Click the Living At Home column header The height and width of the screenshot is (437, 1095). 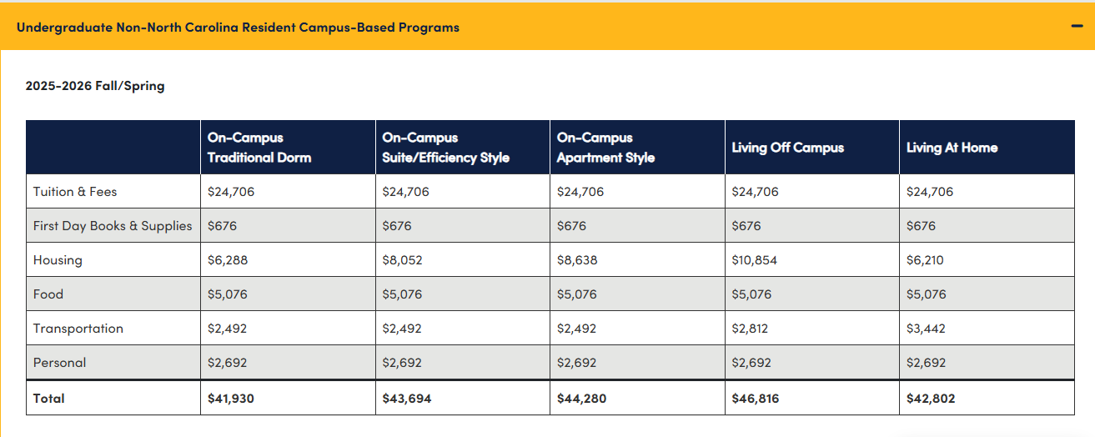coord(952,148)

###

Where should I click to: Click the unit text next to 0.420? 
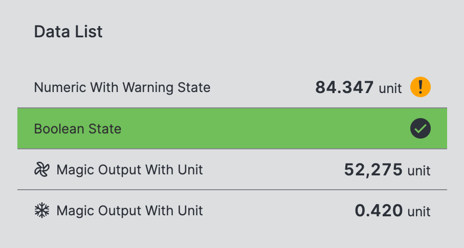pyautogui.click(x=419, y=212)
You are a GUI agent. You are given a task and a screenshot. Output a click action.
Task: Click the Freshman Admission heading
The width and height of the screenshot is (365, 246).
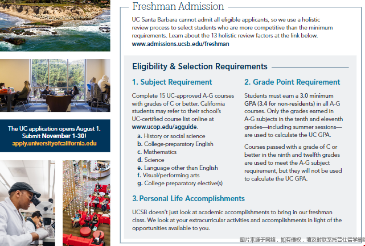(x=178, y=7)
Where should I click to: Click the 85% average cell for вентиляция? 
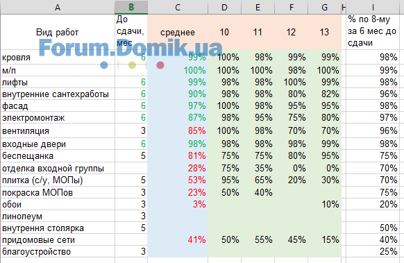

###

## ASSIGNMENT
The expected output is the lines above from the one containing "You are a GUI" to the one containing "Where should I click to: Click the 85%", both ends included, reproduced exactly with every picture left out.

## WORKED SOLUTION
You are a GUI agent. You are given a task and a screenshot. Output a click action.
Task: Click the Freshman Admission heading
The width and height of the screenshot is (365, 246).
(x=178, y=7)
Where should I click to: Click the 85% average cell for вентиляция? 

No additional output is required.